Typecasting Different Types into One Type

Question

long is a 64-bit signed two's complement integer. Is Long a 128-bit signed two's complement integer? I just wanted to confirm this before proceeding.

Long l = 6;
int i = 4;
Integer ii = 2;
l += (l/i) * ii;

I was wondering where I would need to typecast in order to get back 3, instead of 2.

I tried the following:

l += (long) (((double) l/i) * ii);

When I typecast l/i with double, I get back 1, instead of 1.5?

Lets say I was to typecast a Long, that was the largest number for a Long, with (long), what would happen since long is a 64-bit signed two's complement integer.

Answer 1

Your (l/i) * ii means power? If so, maybe you should use BigDecimal. By the way, 1/i equals 0; use 1.0/i instead.

Answer 2

long (lower case) is a primitive type 64-bit integer. Long (upper-case) is a reference type (object) that wraps a long (lower-case). So Long's encode their data in a long and are hence 64-bit as well.
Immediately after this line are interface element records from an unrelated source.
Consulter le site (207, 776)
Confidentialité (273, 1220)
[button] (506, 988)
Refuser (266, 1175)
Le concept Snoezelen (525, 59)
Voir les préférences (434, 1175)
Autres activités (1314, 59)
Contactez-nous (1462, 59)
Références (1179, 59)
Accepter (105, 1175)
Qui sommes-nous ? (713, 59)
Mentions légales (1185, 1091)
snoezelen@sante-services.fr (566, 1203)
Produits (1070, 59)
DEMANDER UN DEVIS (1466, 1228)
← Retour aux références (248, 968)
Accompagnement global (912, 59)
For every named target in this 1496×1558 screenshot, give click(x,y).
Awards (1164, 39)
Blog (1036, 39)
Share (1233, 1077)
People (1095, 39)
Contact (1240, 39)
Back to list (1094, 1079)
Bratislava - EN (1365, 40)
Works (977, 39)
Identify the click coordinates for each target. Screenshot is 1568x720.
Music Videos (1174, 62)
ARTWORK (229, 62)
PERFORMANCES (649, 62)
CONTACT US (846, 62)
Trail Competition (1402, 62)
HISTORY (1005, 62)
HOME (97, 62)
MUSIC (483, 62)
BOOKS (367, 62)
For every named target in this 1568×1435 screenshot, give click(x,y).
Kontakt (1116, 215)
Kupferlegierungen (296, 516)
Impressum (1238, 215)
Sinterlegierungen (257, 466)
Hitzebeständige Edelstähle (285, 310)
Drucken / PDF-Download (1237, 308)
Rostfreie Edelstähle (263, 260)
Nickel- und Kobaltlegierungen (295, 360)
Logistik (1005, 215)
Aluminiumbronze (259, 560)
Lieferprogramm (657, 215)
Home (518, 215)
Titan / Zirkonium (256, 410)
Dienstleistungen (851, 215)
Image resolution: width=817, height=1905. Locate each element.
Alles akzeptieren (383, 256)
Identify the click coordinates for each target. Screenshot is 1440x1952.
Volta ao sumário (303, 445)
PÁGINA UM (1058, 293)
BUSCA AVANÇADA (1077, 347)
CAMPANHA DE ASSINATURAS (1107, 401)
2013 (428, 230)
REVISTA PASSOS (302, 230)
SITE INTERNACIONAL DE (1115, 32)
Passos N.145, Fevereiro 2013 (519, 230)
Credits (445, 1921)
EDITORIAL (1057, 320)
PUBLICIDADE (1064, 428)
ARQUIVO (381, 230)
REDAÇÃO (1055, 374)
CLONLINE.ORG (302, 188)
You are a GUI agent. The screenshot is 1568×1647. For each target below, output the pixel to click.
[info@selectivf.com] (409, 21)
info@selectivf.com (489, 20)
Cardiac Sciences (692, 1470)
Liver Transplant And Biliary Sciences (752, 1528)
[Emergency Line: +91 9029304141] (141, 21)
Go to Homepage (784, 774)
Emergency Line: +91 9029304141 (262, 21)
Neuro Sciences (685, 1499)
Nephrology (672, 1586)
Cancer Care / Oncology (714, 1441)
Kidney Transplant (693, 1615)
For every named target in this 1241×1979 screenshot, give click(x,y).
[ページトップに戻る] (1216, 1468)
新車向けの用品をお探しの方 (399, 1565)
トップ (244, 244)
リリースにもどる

If you want > 64-bit precision, look into java.math.BigInteger which offers arbitrarily high precision.

Your problem does not come from incorrect casting within the division statement but from the cast to long at the end:

l += (long) (((double) l/i) * ii);
       ^
       here

The result of (((double) l/i) * ii) is a double of value 3.0. Due to the peculiarities of floating-point arithmetic, this becomes 2 when it is cast to a long.

In order to solve this, use Math.round instead of a typecast:

 l += Math.round(((double) l/i) * ii);

Answer 3

Long is a class containing constructors, methods, and constants relevant to the long primitive object (eg. Long.MAX_VALUE which will give you the maximum value that a long can represent). When you convert a long to a Long, you're converting from a value type to a reference type. The number of bits used to represent the values won't change.